YOUR OBJECTIVE:
Copy out the entries word for word, leaving images aside.

== Segment start ==

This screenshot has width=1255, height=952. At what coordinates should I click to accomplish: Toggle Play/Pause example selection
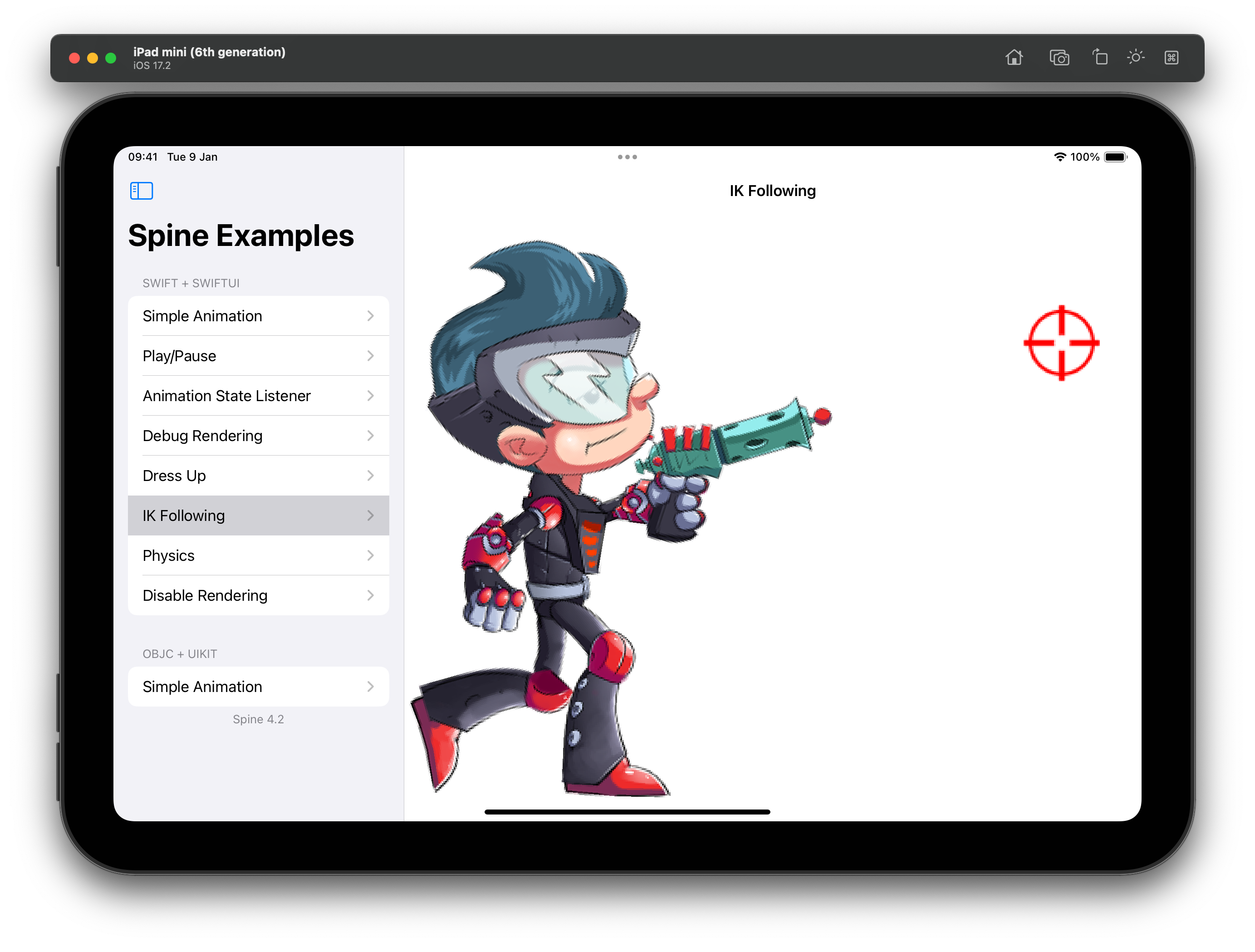click(259, 355)
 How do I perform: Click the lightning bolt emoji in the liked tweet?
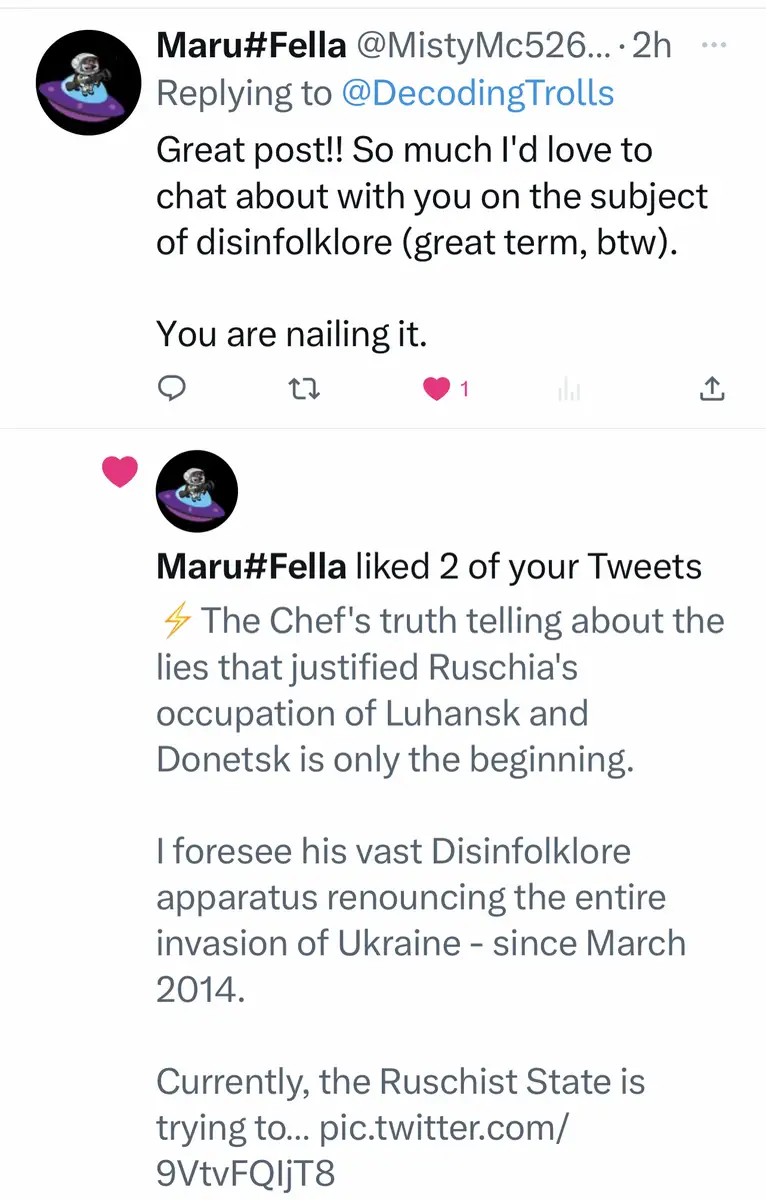coord(175,621)
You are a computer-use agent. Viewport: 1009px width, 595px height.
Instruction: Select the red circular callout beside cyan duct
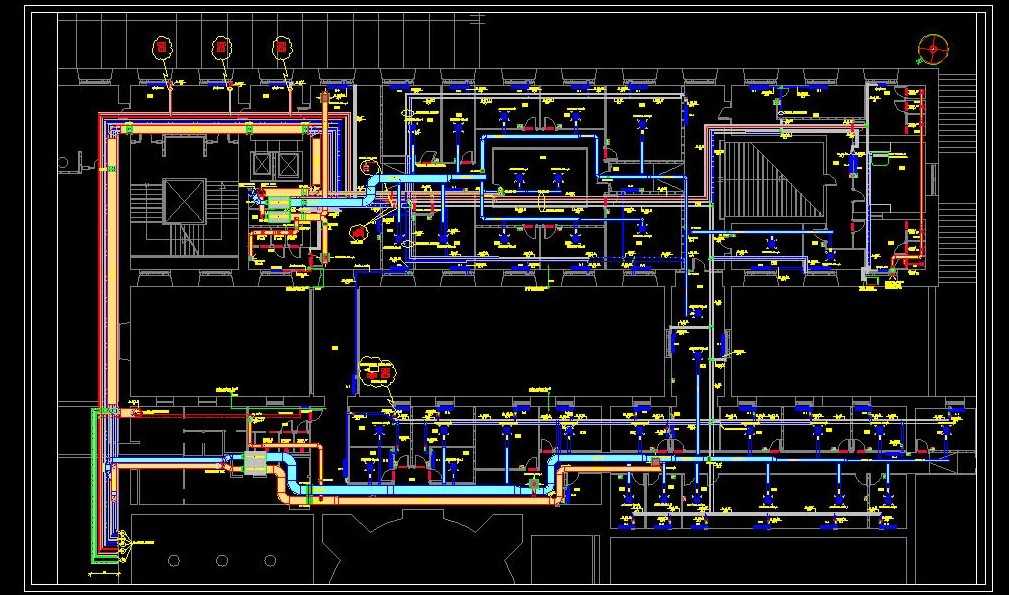(x=358, y=232)
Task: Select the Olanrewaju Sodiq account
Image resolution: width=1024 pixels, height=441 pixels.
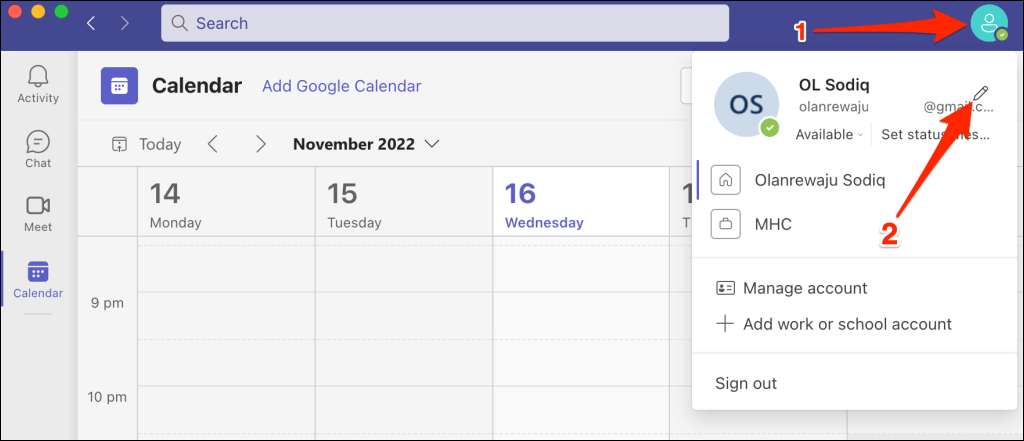Action: click(x=820, y=180)
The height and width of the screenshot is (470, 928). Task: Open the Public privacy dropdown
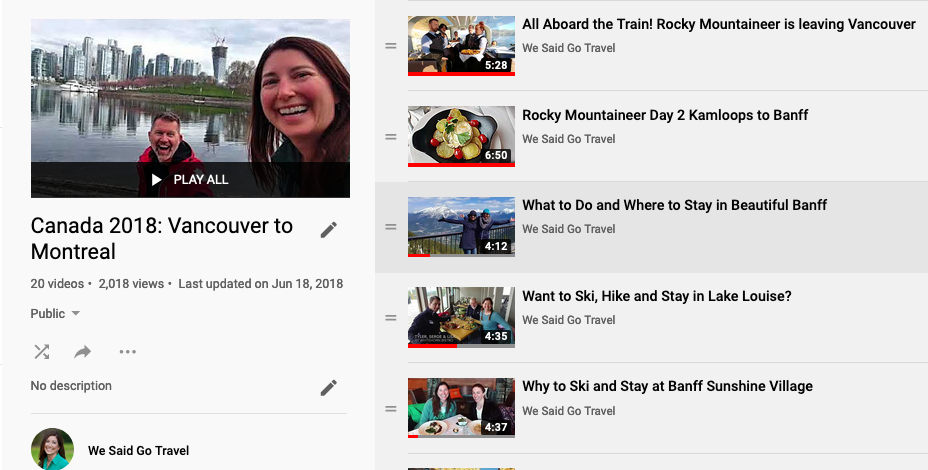point(55,314)
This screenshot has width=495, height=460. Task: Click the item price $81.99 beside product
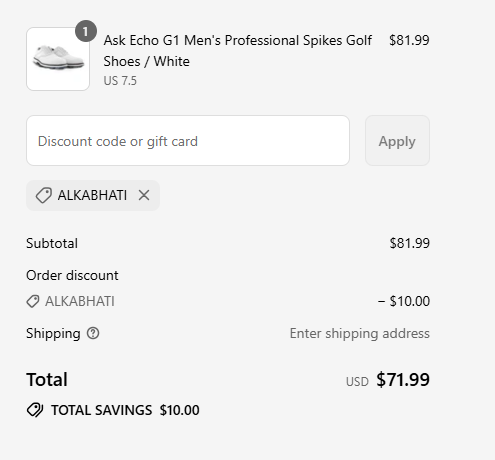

== Segment end ==

RESPONSE AREA:
This screenshot has width=1255, height=952. At what coordinates should I click to accomplish: Toggle Play/Pause example selection
click(259, 355)
 How do I perform: Click the lightning bolt emoji in the liked tweet?
coord(175,621)
You are a computer-use agent. Viewport: 1009px width, 595px height.
Instruction: Select the red circular callout beside cyan duct
(x=358, y=232)
Task: Select the Olanrewaju Sodiq account
Image resolution: width=1024 pixels, height=441 pixels.
Action: click(x=820, y=180)
The height and width of the screenshot is (470, 928). Task: Open the Public privacy dropdown
point(55,314)
This screenshot has width=495, height=460. Task: Click the item price $81.99 beside product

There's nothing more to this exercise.